* **Given data**

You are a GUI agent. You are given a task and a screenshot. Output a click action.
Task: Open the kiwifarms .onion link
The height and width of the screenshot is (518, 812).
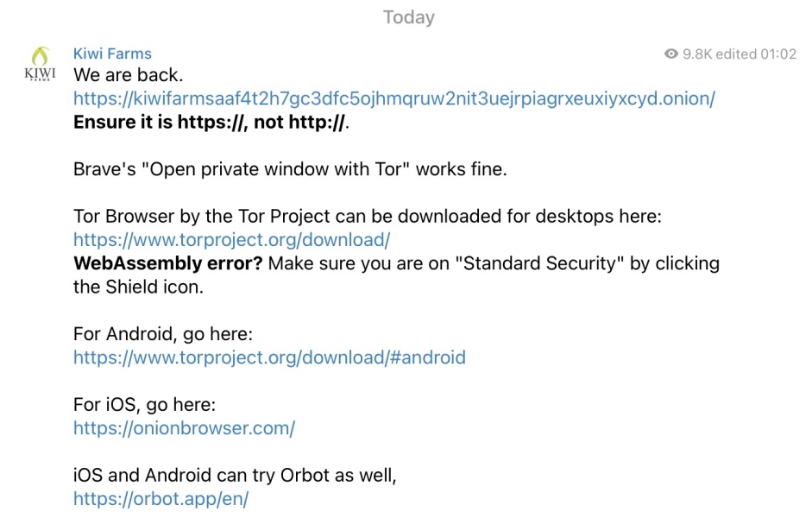coord(393,98)
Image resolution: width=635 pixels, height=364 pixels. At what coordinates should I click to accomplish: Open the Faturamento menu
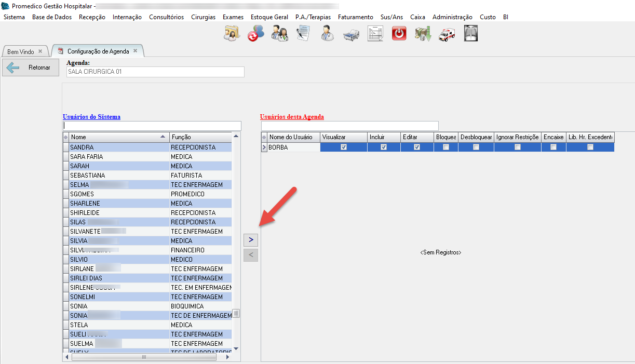355,17
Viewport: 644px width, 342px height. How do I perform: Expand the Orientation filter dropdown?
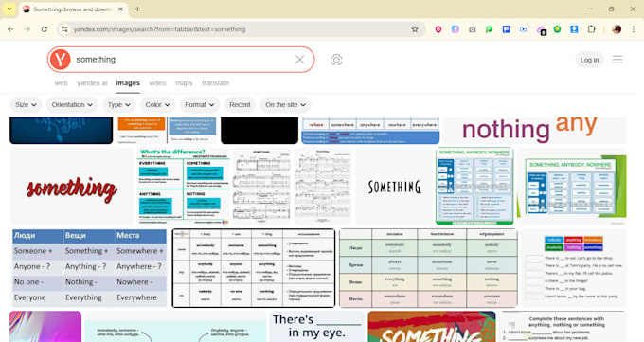pos(72,105)
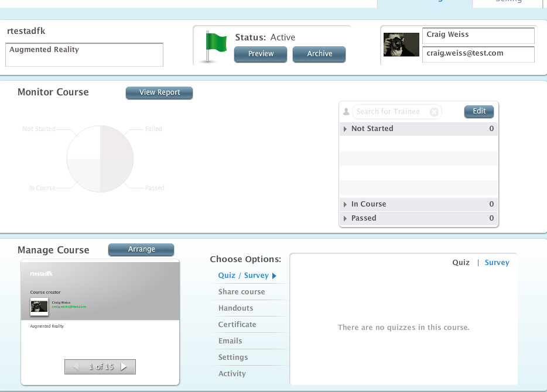Expand the Passed trainee group
The image size is (547, 392).
click(x=346, y=218)
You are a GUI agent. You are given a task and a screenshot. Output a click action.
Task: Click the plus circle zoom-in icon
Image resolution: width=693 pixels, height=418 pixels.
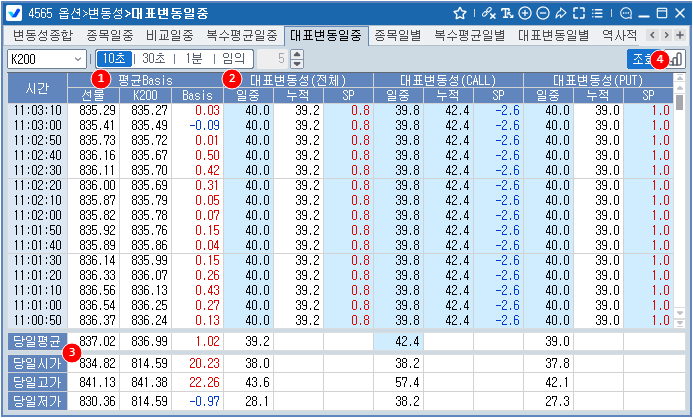tap(525, 14)
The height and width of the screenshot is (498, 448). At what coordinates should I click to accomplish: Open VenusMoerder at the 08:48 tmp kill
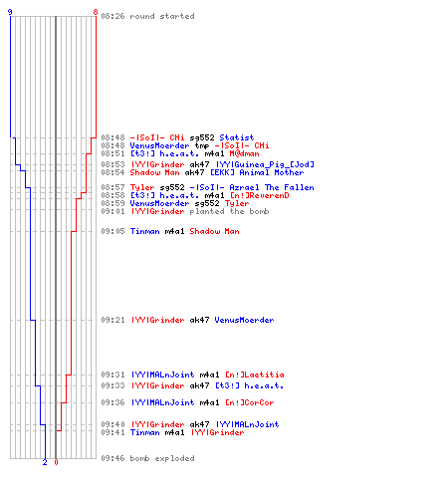pyautogui.click(x=159, y=145)
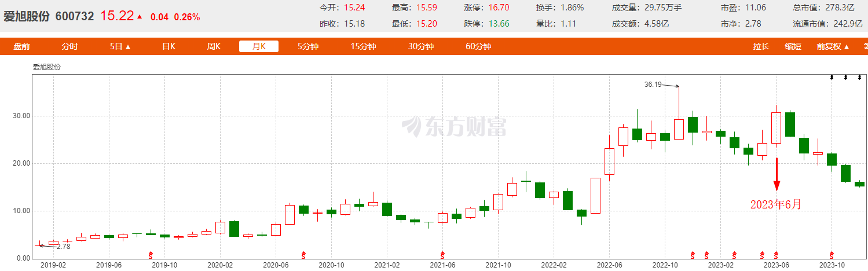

* **Task item**
Your answer must consist only of the lines from the one containing "The height and width of the screenshot is (498, 448)." through the end of the entries, restated word for word, with no pictures.

* **Finished task**
The height and width of the screenshot is (498, 448). At what coordinates should I click to accomplish: Open VenusMoerder at the 08:48 tmp kill
pyautogui.click(x=159, y=145)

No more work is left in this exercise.